Please retype all the records below exactly as they read.
[[ Exercise data, beginning ]]
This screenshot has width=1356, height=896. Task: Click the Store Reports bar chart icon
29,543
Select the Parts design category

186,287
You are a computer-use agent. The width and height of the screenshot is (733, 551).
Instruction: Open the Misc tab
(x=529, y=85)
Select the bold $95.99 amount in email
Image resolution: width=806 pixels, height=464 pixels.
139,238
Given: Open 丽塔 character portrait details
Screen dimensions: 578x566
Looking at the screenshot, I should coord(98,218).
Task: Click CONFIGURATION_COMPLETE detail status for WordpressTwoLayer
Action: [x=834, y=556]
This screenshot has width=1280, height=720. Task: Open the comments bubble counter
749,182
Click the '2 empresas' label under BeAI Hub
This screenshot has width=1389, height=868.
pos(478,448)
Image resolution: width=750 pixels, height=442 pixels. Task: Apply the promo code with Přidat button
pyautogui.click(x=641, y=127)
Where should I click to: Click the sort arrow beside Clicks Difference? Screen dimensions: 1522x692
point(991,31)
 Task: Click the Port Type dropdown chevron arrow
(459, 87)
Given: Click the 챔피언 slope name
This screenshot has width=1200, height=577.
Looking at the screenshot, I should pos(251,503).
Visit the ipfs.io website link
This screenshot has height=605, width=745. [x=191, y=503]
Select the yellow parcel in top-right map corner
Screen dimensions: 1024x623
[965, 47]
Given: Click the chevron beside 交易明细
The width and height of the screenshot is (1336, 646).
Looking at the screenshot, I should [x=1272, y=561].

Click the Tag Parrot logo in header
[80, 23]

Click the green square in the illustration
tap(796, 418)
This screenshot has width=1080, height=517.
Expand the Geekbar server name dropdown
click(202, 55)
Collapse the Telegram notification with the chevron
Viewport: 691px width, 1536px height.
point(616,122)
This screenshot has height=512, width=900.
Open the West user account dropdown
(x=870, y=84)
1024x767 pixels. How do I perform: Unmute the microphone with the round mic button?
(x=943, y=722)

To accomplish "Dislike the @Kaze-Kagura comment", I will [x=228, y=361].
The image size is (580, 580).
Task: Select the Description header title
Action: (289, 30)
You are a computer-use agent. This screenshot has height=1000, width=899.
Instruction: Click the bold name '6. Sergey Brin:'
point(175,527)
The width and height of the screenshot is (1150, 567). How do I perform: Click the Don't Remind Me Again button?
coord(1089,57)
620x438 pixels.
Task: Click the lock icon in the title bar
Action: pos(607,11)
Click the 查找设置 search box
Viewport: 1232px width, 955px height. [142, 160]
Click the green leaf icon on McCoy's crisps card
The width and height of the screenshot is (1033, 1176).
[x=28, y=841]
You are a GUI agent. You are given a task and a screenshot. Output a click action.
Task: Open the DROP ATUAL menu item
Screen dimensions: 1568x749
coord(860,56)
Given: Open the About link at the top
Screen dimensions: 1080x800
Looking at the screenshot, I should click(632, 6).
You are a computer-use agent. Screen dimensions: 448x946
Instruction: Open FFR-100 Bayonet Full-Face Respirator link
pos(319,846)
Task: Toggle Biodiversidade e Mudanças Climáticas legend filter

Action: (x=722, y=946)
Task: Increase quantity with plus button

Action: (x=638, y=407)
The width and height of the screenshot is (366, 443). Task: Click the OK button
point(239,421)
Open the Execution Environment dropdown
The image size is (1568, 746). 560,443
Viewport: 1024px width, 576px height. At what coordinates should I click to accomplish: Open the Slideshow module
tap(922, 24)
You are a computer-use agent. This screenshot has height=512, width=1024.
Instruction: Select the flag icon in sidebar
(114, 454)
[[ Exercise data, end ]]
Task result |
This screenshot has width=1356, height=896. Task: Click the Store Reports bar chart icon
29,543
Select the Parts design category

186,287
You are a computer-use agent. The width and height of the screenshot is (733, 551).
Instruction: Open the Misc tab
(x=529, y=85)
Select the bold $95.99 amount in email
Image resolution: width=806 pixels, height=464 pixels.
139,238
Given: Open 丽塔 character portrait details
Screen dimensions: 578x566
Looking at the screenshot, I should coord(98,218).
Task: Click CONFIGURATION_COMPLETE detail status for WordpressTwoLayer
Action: [x=834, y=556]
This screenshot has width=1280, height=720. Task: Open the comments bubble counter
749,182
Click the '2 empresas' label under BeAI Hub
This screenshot has width=1389, height=868.
pos(478,448)
Image resolution: width=750 pixels, height=442 pixels. Task: Apply the promo code with Přidat button
pyautogui.click(x=641, y=127)
Where should I click to: Click the sort arrow beside Clicks Difference? Screen dimensions: 1522x692
point(991,31)
 Task: Click the Port Type dropdown chevron arrow
(459, 87)
Given: Click the 챔피언 slope name
This screenshot has width=1200, height=577.
Looking at the screenshot, I should pos(251,503).
Visit the ipfs.io website link
This screenshot has height=605, width=745. [x=191, y=503]
Select the yellow parcel in top-right map corner
Screen dimensions: 1024x623
[965, 47]
Given: Click the chevron beside 交易明细
The width and height of the screenshot is (1336, 646).
Looking at the screenshot, I should [x=1272, y=561].

Click the Tag Parrot logo in header
[80, 23]

Click the green square in the illustration
tap(796, 418)
This screenshot has width=1080, height=517.
Expand the Geekbar server name dropdown
click(202, 55)
Collapse the Telegram notification with the chevron
Viewport: 691px width, 1536px height.
point(616,122)
This screenshot has height=512, width=900.
Open the West user account dropdown
(x=870, y=84)
1024x767 pixels. How do I perform: Unmute the microphone with the round mic button?
(x=943, y=722)

To accomplish "Dislike the @Kaze-Kagura comment", I will [x=228, y=361].
The image size is (580, 580).
Task: Select the Description header title
Action: (289, 30)
You are a computer-use agent. This screenshot has height=1000, width=899.
Instruction: Click the bold name '6. Sergey Brin:'
point(175,527)
The width and height of the screenshot is (1150, 567). How do I perform: Click the Don't Remind Me Again button?
coord(1089,57)
620x438 pixels.
Task: Click the lock icon in the title bar
Action: pos(607,11)
Click the 查找设置 search box
Viewport: 1232px width, 955px height. [142, 160]
Click the green leaf icon on McCoy's crisps card
The width and height of the screenshot is (1033, 1176).
[x=28, y=841]
You are a GUI agent. You are given a task and a screenshot. Output a click action.
Task: Open the DROP ATUAL menu item
Screen dimensions: 1568x749
coord(860,56)
Given: Open the About link at the top
Screen dimensions: 1080x800
Looking at the screenshot, I should click(632, 6).
You are a computer-use agent. Screen dimensions: 448x946
Instruction: Open FFR-100 Bayonet Full-Face Respirator link
pos(319,846)
Task: Toggle Biodiversidade e Mudanças Climáticas legend filter

Action: (x=722, y=946)
Task: Increase quantity with plus button

Action: (x=638, y=407)
The width and height of the screenshot is (366, 443). Task: Click the OK button
point(239,421)
Open the Execution Environment dropdown
The image size is (1568, 746). 560,443
Viewport: 1024px width, 576px height. At what coordinates should I click to accomplish: Open the Slideshow module
tap(922, 24)
You are a computer-use agent. This screenshot has height=512, width=1024.
Instruction: Select the flag icon in sidebar
(114, 454)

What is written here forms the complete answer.